Putting 6k in an ISA is just going to make the bank money and pay bonus' for its staff.
Then 10 years later the bank goes bankrupt, and you lose it all, and the bank gets bailed out by the taxes you pay on your earnings so that its top boys can have even bigger bonuses.
Proof of Concept: Northern Rock
Last edited by thesmileyone69; 18-05-2012 at 00:55.
Hmm, i've seen you post on about gold, but he will simply be buying 'paper' gold, which is fueled simply be speculation. Buying paper gold means that you will not own the gold that you buy OP, you own a promise to receive physical gold. If you want to buy PHYSICAL gold, as diggy states, it costs about $51,000 dollars a kilo, rougly $1500 an ounce, so its your choice but don't be fooled into investing in something that has 'gold' written on it.
(Original post by diggy)
I only say Gold because comparative to these other things the OP always has something stable
Say he really needed money he could quickly get the cash from gold
Whereas bonds and stuff is very risky
PLUS he can wear the gold
Last edited by DontBeJelBeReem; 18-05-2012 at 16:36.
It depends on how little/much risk you're willing to go for, and how long you will be holding the money off for.
I have to disagree with how risky some people say the stock market is today. Obviously the stock market is volatile (as always), but currently there is a huge opportunity to invest in the stock market since many shares are undervalued.
FTSE100 firms, aka blue-chip companies (the 100 largest firms on the London Stock Exchange by market capital, i.e. what it's worth) usually have the lowest risk. Firms such as Morrisons, Aviva and Royal Dutch Shell FTSE100 firms.
Regardless of how much the share price is now, it is much more important to look at the fundamentals of the company (their balance sheet, debt, growth potential, operating areas/countries etc.) If the fundamentals are good, then it is likely that the company can weather the economic storm and their share price will be appropriate valued in time. Since many of these big companies are undervalued at the moment, they present themselves as great opportunities if you're willing to hold for at least several years.

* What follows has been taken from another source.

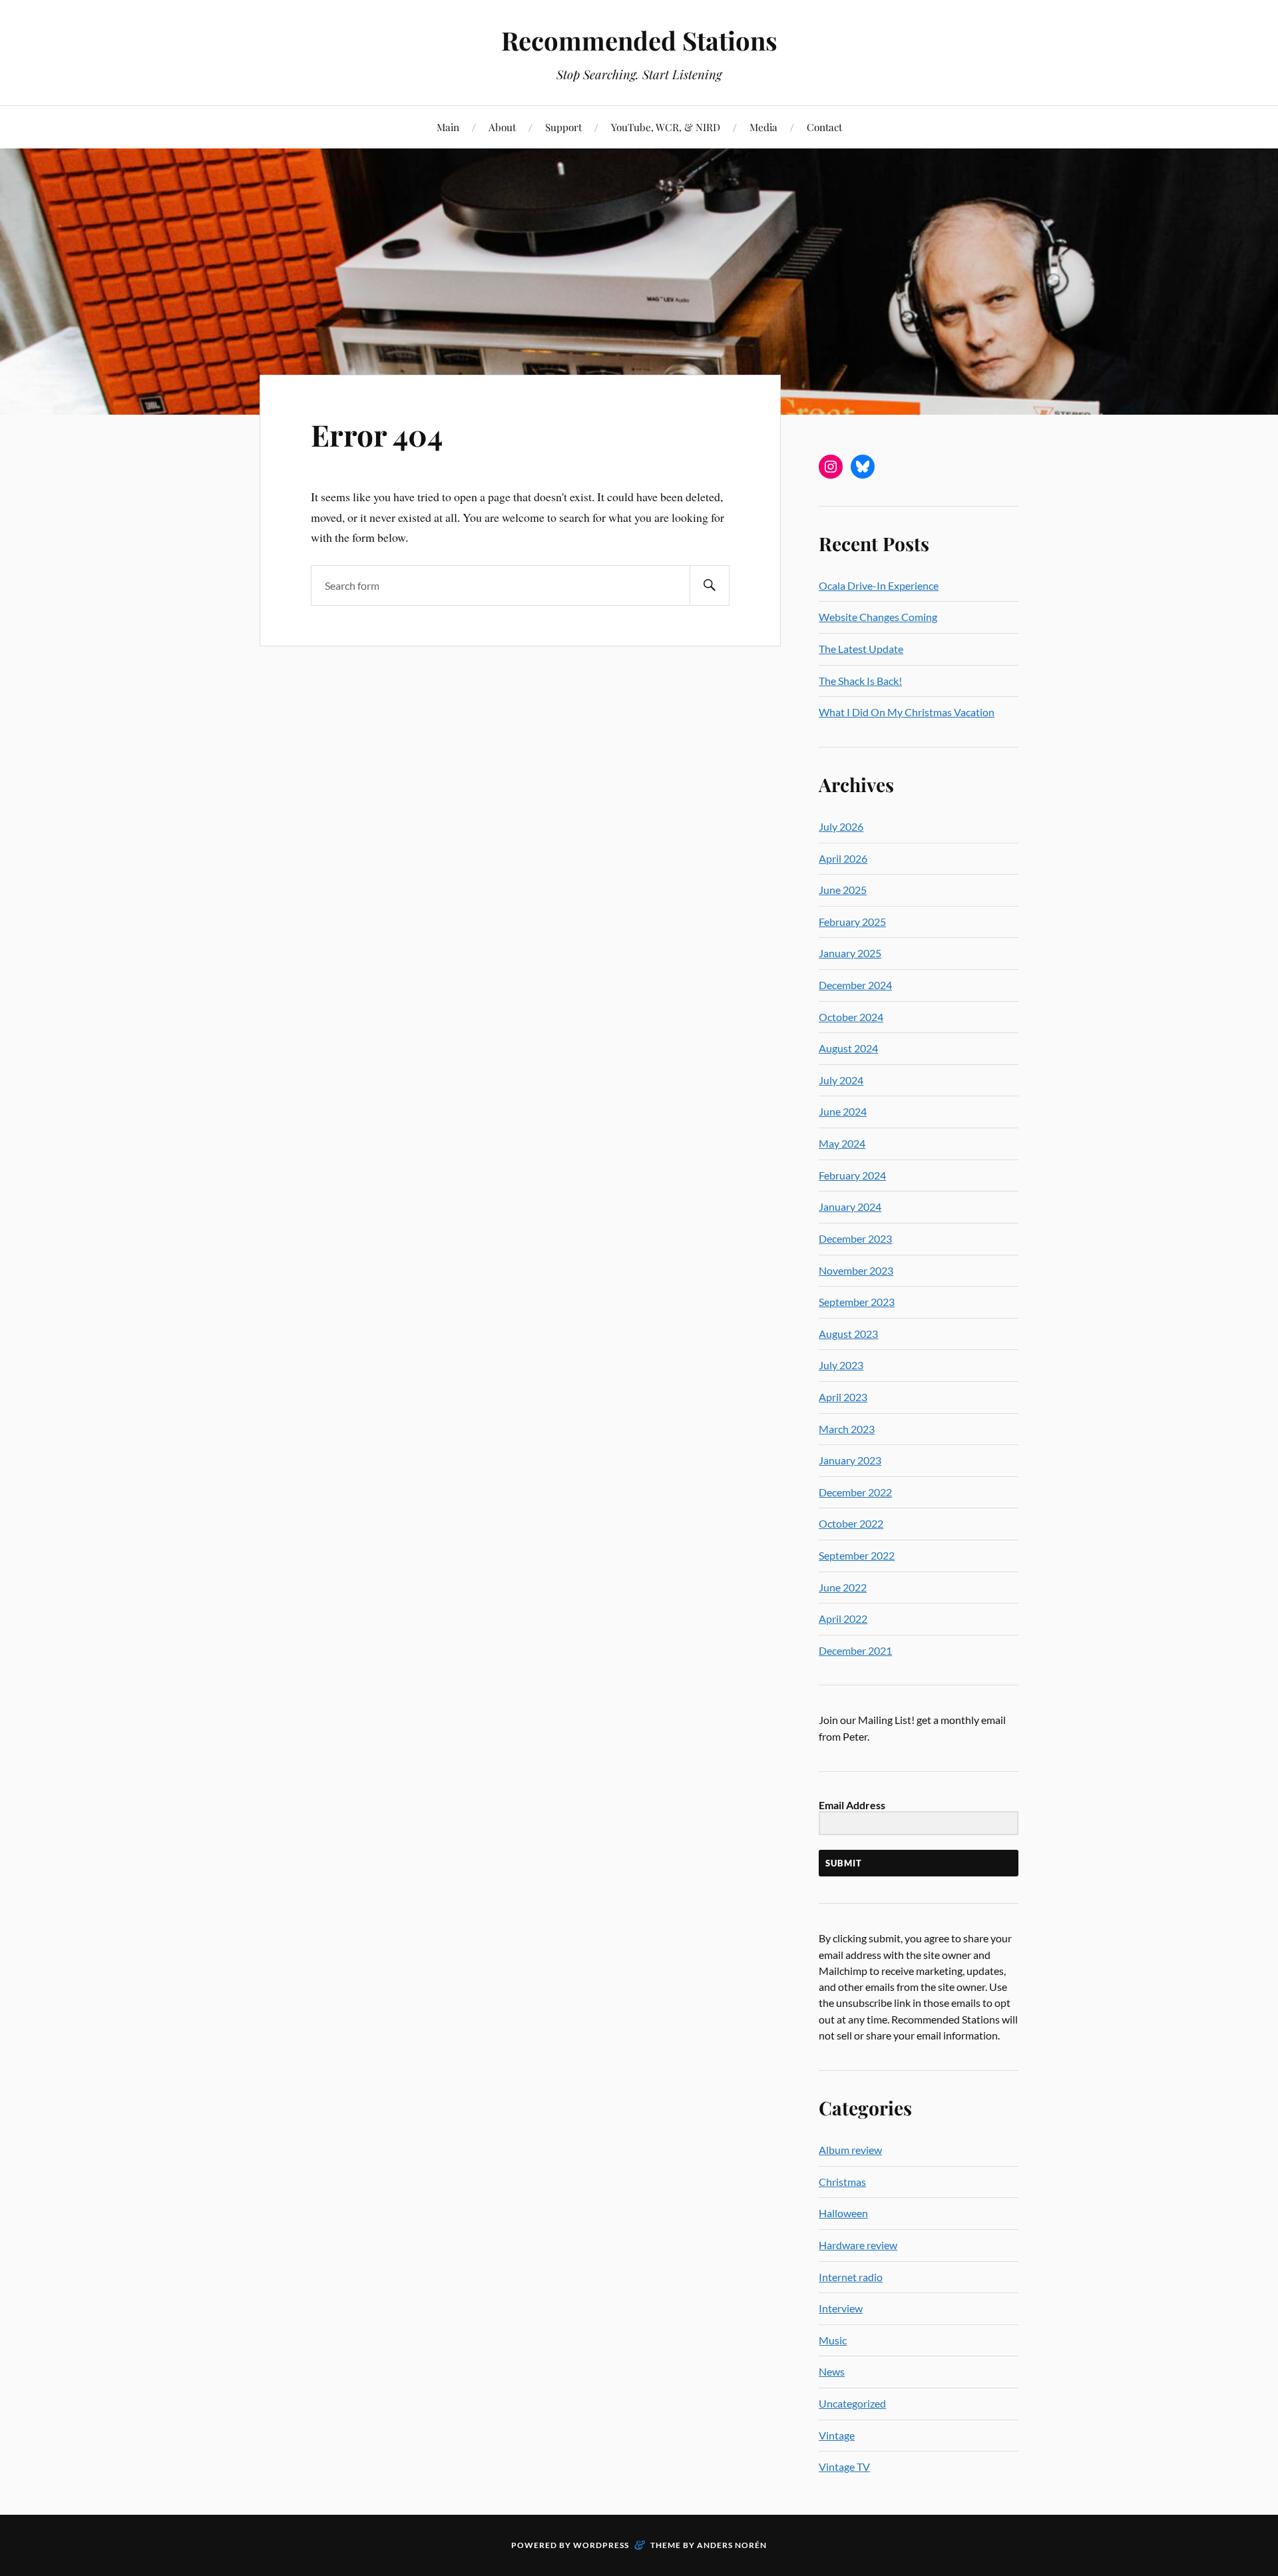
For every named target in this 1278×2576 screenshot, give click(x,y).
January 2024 (850, 1206)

The other thing you can look out for is whether companies pay out dividends or not. Dividends are essentially quarterly or half yearly payments to shareholders, and they vary from company to company. It is often higher than the 3% of most good ISA accounts nowadays. Again, Morrisons, Aviva, Shell, BP, Tesco etc. all pay out dividends.
Therefore, if you do your research into a FTSE100 company with strong fundamentals which is currently undervalued in price, AND if it pays out dividends, then it's a win-win situation - you have a stream of income from dividends equivalent to (or maybe greater than) interest from an ISA account, and in future when/if the share price rise you can sell it for a profit.
Investing in blue-chip companies that pay out dividends is generally considered as low risk.
But the disadvantages/things that can go badly may include:
- You don't know when to buy the shares, since they may go even lower (Greece might leave the eurozone, Spain and Italy still have their problems, France's future with a new president opposed to austerity measures etc.)
- Your company may go bust (though if it's a FTSE100 firm with solid fundamentals, i.e. you've done proper research, then the chances of a wrong pick will be minimised)
If you do decide to invest in the stock market, then do look at it in a medium- and long-term time scale, and also don't just buy one share. Diversifying your portfolio also reduces risk (i.e. buy many shares from different industries).
Last advice, take a look at articles on The Motley Fool (www.fool.co.uk), often with intriguing reads. You can also learn more about investing on the website, listen to their podcasts etc. They're also an online stock broker (I use them!)
Hope it's helpful
PS: I would stay away from gold since people invest in it as a means to preserve the value of their wealth. Gold prices have already been driven to quite a high price, plus you don't really get much of a return on it. My understanding is that investment in gold is more of a "store" of wealth, rather than as a tool for creating a return on your investment.
Last edited by lemoncha; 19-05-2012 at 00:58.